The agreement outlines that construction is scheduled to commence in the third quarter of 2025, with the initial phase of commercial operations targeted for 2026. Crude oil will be sourced primarily from the Middle East and transported via the Tanzanian port of Dar es Salaam, reinforcing existing logistical and trade corridors between Zambia and East Africa.
In addition to fuel production, the complex is set to incorporate several integrated energy and industrial units. These include facilities for liquefied petroleum gas (LPG) bottling, bitumen production for road infrastructure, blending of industrial and automotive lubricants, and the development of a 130-megawatt thermal power plant. Such vertical integration is expected to increase the value derived from each barrel of imported crude and broaden the country’s industrial base.
The IDC has emphasised that the refinery will play a crucial role in improving national energy security, mitigating foreign exchange outflows associated with fuel imports, and fostering job creation in the Copperbelt Province. The project’s financing and execution plan were not disclosed in detail, although it is understood that the partnership follows a build-own-operate model with phased localisation of operations.
Ndola, historically the site of Zambia’s sole petroleum refinery—the Tazama facility—has long been a focal point for national fuel infrastructure.
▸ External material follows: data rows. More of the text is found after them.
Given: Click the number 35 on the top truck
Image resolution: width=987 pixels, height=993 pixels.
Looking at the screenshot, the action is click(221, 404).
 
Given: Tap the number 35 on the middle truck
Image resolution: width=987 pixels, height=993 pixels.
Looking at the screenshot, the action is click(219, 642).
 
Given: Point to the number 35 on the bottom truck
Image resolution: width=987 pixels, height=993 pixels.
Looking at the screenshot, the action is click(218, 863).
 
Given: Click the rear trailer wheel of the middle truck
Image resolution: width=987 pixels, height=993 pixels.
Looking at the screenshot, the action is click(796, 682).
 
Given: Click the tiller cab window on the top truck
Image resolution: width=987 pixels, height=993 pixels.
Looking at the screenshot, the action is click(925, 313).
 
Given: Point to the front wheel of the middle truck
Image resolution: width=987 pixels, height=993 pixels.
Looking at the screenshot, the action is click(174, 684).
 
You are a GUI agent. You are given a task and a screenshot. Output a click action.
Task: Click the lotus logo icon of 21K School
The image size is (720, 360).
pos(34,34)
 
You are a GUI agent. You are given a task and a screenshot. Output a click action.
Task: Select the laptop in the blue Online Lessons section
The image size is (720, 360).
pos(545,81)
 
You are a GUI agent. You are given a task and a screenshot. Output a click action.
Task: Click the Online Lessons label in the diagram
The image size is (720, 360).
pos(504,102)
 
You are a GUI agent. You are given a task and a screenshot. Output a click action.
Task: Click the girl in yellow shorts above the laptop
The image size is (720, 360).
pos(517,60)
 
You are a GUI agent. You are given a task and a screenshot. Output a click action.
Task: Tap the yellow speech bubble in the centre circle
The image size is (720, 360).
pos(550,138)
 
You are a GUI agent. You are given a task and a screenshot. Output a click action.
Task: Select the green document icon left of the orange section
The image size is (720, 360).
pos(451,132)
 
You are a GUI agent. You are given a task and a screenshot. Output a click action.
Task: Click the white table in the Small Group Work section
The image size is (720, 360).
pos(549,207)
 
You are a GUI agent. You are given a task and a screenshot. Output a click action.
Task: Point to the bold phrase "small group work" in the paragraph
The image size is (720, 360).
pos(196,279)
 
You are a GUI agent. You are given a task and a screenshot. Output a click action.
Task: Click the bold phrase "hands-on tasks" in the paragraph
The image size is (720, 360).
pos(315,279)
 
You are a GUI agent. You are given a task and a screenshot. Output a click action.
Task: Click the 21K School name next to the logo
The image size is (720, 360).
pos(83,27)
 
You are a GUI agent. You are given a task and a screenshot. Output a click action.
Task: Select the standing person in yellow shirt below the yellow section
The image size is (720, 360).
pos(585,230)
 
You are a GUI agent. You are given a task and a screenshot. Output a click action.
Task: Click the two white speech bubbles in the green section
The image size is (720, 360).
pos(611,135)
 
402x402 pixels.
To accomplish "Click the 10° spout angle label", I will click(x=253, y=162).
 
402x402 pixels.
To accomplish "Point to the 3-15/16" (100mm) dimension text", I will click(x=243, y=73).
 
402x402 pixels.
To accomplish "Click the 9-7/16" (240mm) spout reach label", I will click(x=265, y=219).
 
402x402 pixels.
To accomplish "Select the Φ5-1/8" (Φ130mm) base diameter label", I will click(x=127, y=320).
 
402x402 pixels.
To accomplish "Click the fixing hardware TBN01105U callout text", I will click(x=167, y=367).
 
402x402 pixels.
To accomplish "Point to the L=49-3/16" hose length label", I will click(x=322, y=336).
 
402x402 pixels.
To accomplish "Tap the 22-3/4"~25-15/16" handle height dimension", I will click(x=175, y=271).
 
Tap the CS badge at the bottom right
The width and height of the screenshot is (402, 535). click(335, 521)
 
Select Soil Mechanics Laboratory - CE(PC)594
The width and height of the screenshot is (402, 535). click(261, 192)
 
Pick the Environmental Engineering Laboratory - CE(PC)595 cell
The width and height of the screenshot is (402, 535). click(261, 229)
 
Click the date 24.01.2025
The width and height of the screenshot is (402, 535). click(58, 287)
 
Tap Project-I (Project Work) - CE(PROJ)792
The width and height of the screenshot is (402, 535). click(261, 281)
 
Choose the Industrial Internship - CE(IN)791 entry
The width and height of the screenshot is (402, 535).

The forthcoming energy complex is therefore seen as both a modernisation and expansion of Zambia’s refining capacity, aimed at meeting contemporary energy standards and regional demand profiles.
While energy sector analysts acknowledge the potential of the project to enhance domestic refining capabilities, they also caution that realising these benefits will depend on adherence to construction timelines, transparency in procurement processes, and sustainable crude supply agreements. The broader geopolitical context of Chinese investment in African infrastructure also invites continued scrutiny, particularly in relation to governance, local employment, and environmental compliance.
Nonetheless, the government’s announcement aligns with Zambia’s broader economic diversification agenda and reflects regional aspirations to move from raw resource dependency to value-added industrialisation. By developing a domestic refining hub, Zambia joins a number of African countries exploring similar strategies in pursuit of energy autonomy and economic resilience.
The complex is anticipated to significantly reduce Zambia’s import bill for refined fuels, which has historically exerted pressure on its foreign reserves. Upon completion, the facility may further contribute to regional energy integration under the Southern African Development Community (SADC) framework.
While full operational capacity remains a few years away, the establishment of the Ndola energy complex represents a notable shift in Zambia’s energy infrastructure landscape and adds momentum to long-term efforts toward industrial self-sufficiency and regional energy trade.